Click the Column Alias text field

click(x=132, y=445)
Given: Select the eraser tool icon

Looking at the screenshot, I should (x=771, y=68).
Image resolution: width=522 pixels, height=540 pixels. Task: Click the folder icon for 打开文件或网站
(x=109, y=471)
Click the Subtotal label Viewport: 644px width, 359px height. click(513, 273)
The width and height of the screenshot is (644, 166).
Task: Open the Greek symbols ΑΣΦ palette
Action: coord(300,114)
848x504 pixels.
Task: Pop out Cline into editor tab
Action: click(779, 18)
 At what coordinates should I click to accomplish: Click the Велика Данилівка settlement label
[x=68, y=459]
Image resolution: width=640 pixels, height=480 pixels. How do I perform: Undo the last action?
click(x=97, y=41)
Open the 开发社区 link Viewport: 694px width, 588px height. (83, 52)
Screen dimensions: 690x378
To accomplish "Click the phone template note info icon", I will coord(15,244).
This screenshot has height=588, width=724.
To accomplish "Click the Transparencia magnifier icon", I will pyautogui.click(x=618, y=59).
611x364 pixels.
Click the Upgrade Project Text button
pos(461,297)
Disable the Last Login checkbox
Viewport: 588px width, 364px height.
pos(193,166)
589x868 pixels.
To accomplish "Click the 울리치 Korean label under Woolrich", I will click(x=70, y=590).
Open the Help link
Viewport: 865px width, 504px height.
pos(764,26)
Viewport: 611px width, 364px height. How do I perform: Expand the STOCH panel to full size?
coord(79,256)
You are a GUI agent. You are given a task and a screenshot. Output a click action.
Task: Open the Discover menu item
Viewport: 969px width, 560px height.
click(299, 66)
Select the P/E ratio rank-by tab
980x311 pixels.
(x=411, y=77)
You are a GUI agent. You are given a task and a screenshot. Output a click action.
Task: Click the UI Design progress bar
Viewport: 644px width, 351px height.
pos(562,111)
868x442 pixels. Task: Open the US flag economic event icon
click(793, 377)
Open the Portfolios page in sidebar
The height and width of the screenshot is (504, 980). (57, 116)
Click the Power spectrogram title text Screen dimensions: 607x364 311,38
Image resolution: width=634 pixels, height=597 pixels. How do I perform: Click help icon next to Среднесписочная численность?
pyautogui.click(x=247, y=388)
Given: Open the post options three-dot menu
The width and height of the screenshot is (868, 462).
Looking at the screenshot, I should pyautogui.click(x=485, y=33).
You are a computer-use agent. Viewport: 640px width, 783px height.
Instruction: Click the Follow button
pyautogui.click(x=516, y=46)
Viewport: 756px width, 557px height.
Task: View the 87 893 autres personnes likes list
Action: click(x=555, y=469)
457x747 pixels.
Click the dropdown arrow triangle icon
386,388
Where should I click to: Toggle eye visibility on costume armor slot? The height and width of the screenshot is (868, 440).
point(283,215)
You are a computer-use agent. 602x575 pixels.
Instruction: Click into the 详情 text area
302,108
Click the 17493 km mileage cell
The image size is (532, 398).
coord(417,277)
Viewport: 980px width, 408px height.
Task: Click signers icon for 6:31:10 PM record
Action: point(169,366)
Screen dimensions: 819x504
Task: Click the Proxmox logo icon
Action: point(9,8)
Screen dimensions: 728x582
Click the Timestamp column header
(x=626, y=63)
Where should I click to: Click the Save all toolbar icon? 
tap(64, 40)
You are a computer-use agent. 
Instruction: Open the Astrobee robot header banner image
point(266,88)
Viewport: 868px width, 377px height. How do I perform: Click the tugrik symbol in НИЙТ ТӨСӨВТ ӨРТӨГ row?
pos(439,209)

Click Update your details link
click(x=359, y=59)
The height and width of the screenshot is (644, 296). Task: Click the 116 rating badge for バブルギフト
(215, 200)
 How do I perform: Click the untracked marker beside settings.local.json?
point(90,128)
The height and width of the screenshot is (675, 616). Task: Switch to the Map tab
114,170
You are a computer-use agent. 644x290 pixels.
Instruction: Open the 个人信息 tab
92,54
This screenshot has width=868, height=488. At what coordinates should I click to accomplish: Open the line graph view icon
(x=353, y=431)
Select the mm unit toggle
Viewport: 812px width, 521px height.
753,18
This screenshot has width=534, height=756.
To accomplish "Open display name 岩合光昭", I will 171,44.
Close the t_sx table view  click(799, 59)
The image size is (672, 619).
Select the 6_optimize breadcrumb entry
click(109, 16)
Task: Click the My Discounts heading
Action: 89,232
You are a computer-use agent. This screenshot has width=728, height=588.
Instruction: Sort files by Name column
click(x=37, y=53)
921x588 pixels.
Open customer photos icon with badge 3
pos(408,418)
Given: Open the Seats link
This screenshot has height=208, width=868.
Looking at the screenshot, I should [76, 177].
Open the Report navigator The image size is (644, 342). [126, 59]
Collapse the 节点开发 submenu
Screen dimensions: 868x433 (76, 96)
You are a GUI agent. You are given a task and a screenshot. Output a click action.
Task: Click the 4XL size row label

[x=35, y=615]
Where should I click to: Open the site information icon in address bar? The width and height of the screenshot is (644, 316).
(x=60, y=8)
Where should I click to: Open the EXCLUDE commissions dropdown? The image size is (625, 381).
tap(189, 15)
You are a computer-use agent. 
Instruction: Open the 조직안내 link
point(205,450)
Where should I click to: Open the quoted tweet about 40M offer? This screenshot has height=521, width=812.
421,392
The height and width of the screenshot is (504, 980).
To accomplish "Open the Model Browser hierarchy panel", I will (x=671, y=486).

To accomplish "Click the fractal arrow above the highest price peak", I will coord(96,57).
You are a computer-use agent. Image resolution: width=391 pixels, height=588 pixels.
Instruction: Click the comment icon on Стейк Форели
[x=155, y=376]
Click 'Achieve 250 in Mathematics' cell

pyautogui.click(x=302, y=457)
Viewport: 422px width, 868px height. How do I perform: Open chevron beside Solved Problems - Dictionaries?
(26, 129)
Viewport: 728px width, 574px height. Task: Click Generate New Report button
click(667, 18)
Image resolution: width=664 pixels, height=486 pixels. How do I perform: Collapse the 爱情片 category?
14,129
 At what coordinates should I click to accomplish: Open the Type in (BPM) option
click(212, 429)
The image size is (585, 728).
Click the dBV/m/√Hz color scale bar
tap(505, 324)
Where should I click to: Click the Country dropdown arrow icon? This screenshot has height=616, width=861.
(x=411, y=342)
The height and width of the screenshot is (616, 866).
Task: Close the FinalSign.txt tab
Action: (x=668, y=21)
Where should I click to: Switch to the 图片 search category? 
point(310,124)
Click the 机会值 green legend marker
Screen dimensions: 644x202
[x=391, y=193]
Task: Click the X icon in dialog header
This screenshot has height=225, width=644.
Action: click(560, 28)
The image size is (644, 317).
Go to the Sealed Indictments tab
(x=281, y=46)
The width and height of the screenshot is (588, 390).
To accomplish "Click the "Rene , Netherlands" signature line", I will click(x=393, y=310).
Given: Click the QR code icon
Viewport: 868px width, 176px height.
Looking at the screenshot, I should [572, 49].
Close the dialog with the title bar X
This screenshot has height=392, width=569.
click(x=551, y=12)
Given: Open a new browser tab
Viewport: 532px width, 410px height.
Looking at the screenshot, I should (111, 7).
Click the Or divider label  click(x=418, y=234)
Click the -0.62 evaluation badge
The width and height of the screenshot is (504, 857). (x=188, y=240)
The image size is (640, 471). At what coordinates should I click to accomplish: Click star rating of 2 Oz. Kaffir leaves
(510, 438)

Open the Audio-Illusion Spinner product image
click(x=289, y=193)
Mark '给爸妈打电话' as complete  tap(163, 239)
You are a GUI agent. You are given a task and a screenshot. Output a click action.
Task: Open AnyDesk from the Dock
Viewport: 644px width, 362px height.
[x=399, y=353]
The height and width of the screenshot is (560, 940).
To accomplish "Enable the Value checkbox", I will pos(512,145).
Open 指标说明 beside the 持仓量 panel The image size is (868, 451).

::::

**TASK TO COMPLETE**
In the data above, which lines include "computer"? Return those lines.

**WRITTEN RESPONSE**
You are a computer-use agent. Viewport: 640px width, 783px height.
You are a computer-use agent. 602x575 pixels.
You are a computer-use agent. 
You are a computer-use agent. 644x290 pixels.
You are a computer-use agent. This screenshot has width=728, height=588.
You are a computer-use agent. 
You are a computer-use agent. Image resolution: width=391 pixels, height=588 pixels.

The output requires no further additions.